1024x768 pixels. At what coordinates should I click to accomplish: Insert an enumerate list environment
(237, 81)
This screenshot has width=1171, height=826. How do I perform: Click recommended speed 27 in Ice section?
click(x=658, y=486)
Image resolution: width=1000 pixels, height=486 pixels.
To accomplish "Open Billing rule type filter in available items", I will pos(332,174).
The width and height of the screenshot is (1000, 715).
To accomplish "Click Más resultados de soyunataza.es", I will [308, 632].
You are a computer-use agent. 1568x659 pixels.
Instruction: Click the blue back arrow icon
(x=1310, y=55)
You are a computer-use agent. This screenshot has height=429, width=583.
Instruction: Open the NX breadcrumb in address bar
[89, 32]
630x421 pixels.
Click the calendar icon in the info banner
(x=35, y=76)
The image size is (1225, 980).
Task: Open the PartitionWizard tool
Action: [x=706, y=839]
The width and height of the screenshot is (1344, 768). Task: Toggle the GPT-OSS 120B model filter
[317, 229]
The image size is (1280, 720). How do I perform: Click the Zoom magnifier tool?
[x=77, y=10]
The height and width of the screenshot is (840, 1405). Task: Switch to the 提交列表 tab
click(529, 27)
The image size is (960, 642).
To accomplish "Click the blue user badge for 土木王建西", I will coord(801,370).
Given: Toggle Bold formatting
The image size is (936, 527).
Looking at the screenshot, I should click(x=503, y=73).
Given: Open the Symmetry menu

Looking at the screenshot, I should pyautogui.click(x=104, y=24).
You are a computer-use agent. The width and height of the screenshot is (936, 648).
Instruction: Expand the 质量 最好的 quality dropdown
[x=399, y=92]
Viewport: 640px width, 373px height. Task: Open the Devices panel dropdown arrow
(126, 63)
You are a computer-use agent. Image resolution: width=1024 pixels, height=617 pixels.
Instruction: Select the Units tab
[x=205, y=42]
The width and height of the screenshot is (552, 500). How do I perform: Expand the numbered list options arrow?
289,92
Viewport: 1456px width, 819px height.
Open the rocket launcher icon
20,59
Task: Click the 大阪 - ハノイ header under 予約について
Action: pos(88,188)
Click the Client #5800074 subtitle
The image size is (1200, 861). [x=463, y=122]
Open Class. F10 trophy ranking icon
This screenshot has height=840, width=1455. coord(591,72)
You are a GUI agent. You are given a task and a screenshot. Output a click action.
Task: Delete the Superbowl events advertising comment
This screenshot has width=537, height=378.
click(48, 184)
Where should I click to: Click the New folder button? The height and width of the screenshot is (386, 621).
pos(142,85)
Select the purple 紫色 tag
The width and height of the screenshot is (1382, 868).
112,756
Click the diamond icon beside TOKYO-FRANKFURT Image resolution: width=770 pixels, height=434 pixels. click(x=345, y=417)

########

__What needs to be done__: Copy every row above word for word, with nothing changed.

__Reply__:
1024x768 pixels. At what coordinates should I click to accomplish: Insert an enumerate list environment
(237, 81)
This screenshot has width=1171, height=826. How do I perform: Click recommended speed 27 in Ice section?
click(x=658, y=486)
Image resolution: width=1000 pixels, height=486 pixels.
To accomplish "Open Billing rule type filter in available items", I will pos(332,174).
The width and height of the screenshot is (1000, 715).
To accomplish "Click Más resultados de soyunataza.es", I will [308, 632].
You are a computer-use agent. 1568x659 pixels.
Instruction: Click the blue back arrow icon
(x=1310, y=55)
You are a computer-use agent. This screenshot has height=429, width=583.
Instruction: Open the NX breadcrumb in address bar
[89, 32]
630x421 pixels.
Click the calendar icon in the info banner
(x=35, y=76)
The image size is (1225, 980).
Task: Open the PartitionWizard tool
Action: [x=706, y=839]
The width and height of the screenshot is (1344, 768). Task: Toggle the GPT-OSS 120B model filter
[317, 229]
The image size is (1280, 720). How do I perform: Click the Zoom magnifier tool?
[x=77, y=10]
The height and width of the screenshot is (840, 1405). Task: Switch to the 提交列表 tab
click(529, 27)
The image size is (960, 642).
To accomplish "Click the blue user badge for 土木王建西", I will coord(801,370).
Given: Toggle Bold formatting
The image size is (936, 527).
Looking at the screenshot, I should click(x=503, y=73).
Given: Open the Symmetry menu

Looking at the screenshot, I should pyautogui.click(x=104, y=24).
You are a computer-use agent. The width and height of the screenshot is (936, 648).
Instruction: Expand the 质量 最好的 quality dropdown
[x=399, y=92]
Viewport: 640px width, 373px height. Task: Open the Devices panel dropdown arrow
(126, 63)
You are a computer-use agent. Image resolution: width=1024 pixels, height=617 pixels.
Instruction: Select the Units tab
[x=205, y=42]
The width and height of the screenshot is (552, 500). How do I perform: Expand the numbered list options arrow?
289,92
Viewport: 1456px width, 819px height.
Open the rocket launcher icon
20,59
Task: Click the 大阪 - ハノイ header under 予約について
Action: pos(88,188)
Click the Client #5800074 subtitle
The image size is (1200, 861). [x=463, y=122]
Open Class. F10 trophy ranking icon
This screenshot has height=840, width=1455. coord(591,72)
You are a GUI agent. You are given a task and a screenshot. Output a click action.
Task: Delete the Superbowl events advertising comment
This screenshot has width=537, height=378.
click(48, 184)
Where should I click to: Click the New folder button? The height and width of the screenshot is (386, 621).
pos(142,85)
Select the purple 紫色 tag
The width and height of the screenshot is (1382, 868).
112,756
Click the diamond icon beside TOKYO-FRANKFURT Image resolution: width=770 pixels, height=434 pixels. click(x=345, y=417)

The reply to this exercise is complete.